Is temperature in vacuum zero?

There's no temperature.

If we use the following definition "temperature is the average kinetic energy of the particles". Then no particles - no temperature. As the first sight this answer doesn't seem to be good enough, but if you want to calculate "average spin" or "average charge" those parameters will have no sense if there's no particles to calculate data on.


Even if you remove the particles, there will be a thermal radiation coming from the borders. This way a thermometer placed inside will eventually show the temperature of borders.


The notion of temperature doesn't make any sense in complete vacuum (meaning the absence of all objects). It only makes sense as a description of how much some objects wiggle around.

To discuss the thermometer problem, one first needs to know what it means to measure temperature. "You just insert thermometer wait a little and you're done", I can hear people say. Well, not quite. What happens microscopically?

In the simplest case, if you want to measure temperature of a sample you need to attach thermometer to it.

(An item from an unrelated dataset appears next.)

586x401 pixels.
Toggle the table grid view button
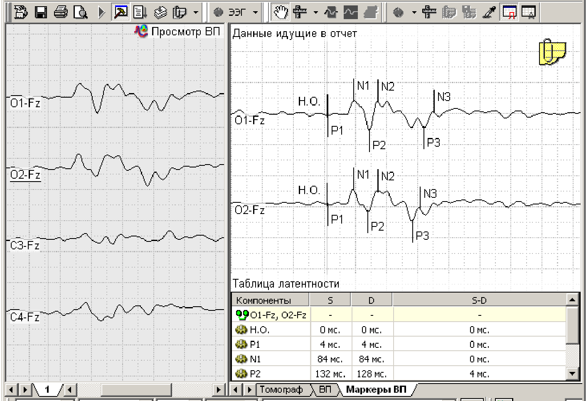click(x=529, y=12)
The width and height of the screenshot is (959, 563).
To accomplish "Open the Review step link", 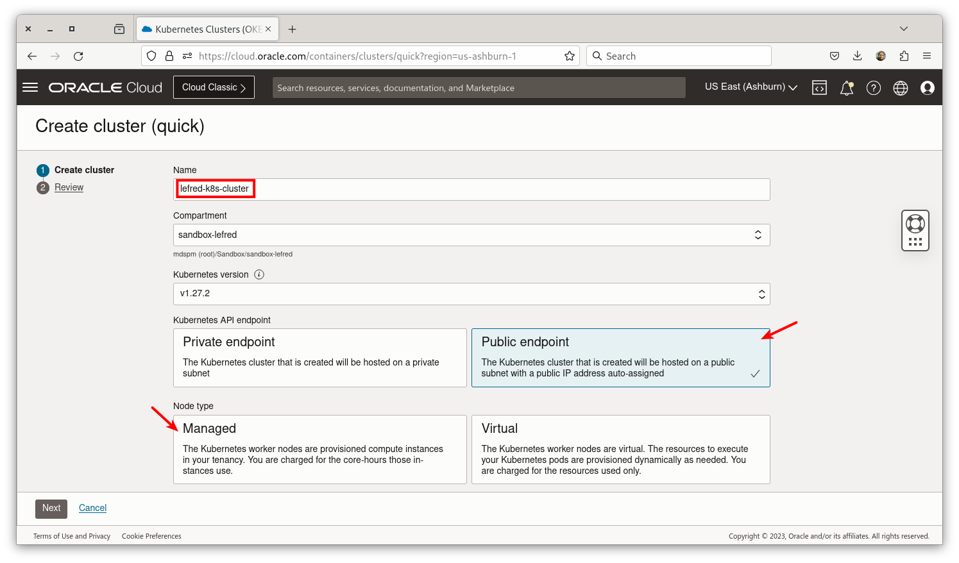I will [69, 187].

Molecules of these objects will interact and eventually will come into thermal equilibrium. Thermometer then has some calibration that tells you that so-and-so temperature corresponds to so-and-so much wiggling of its molecules. Well, it should be obvious that for this to work, concept of thermal equilibrium is essential. But you won't get thermal equilibrium if there are very few molecules of the sample. In particular zero.

Also note that the contact of surfaces is not the only way to attain thermal equilibrium. Any heat transfer process will do and that means any interaction. So you can try to measure the temperature e.g. by electromagnetic radiation. Well, if you insert such a thermometer into completely empty box then depending on the box's properties the electromagnetic radiation will either leave completely and thermometer will show zero or the box would trap radiation and the box would no longer be empty (it would contain photons). In any case, what you are measuring now is not temperature of the vacuum but rather the EM transmission properties of the box.

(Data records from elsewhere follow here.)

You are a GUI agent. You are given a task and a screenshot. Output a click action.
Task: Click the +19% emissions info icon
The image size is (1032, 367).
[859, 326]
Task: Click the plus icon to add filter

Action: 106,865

To summarize: problem of measurement is not a trivial one and it has actually lead physicists to great many discoveries. Noting that you can't simultaneously measure position and momentum gave rise to quantum mechanics. Noting that couplings of our elementary particle theories depend on the energy you input into measurement gave rise to renormalization and better understanding of quantum field theories as a whole. So it's always important to think about what are you actually measuring microscopically.


Now, let me talk about some related things for a bit.

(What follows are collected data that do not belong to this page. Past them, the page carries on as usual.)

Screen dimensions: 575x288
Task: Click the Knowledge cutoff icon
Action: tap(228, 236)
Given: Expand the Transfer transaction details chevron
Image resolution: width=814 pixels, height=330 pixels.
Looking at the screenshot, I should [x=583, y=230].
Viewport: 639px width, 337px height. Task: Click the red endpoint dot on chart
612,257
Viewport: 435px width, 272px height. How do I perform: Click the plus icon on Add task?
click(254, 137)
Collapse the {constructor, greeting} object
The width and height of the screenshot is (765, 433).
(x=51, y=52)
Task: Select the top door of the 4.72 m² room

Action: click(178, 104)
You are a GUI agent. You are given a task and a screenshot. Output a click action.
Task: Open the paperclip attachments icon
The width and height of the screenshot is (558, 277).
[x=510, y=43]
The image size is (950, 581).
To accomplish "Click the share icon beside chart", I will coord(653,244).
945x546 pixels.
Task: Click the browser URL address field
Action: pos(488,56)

Consider that box full of gas again. As you'd lower temperature of the walls the molecules would transfer their energy to the walls and become slower. Now, you can imagine that by doing this for a long time you'll eventually reach zero temperature and all the movement will stop.

In reality, this is not possible because you'd need infinite time to reach that temperature. And even if you had that time, you have to take uncertainty principle (you can't know the position of an object absolutely precisely) into account. Actually, cooling is a big field of physics in itself and entails various extremely sophisticated techniques that are very close to 0K.

Also note that in reality there is no such thing as vacuum (again in the above sense) because of quantum fluctuations.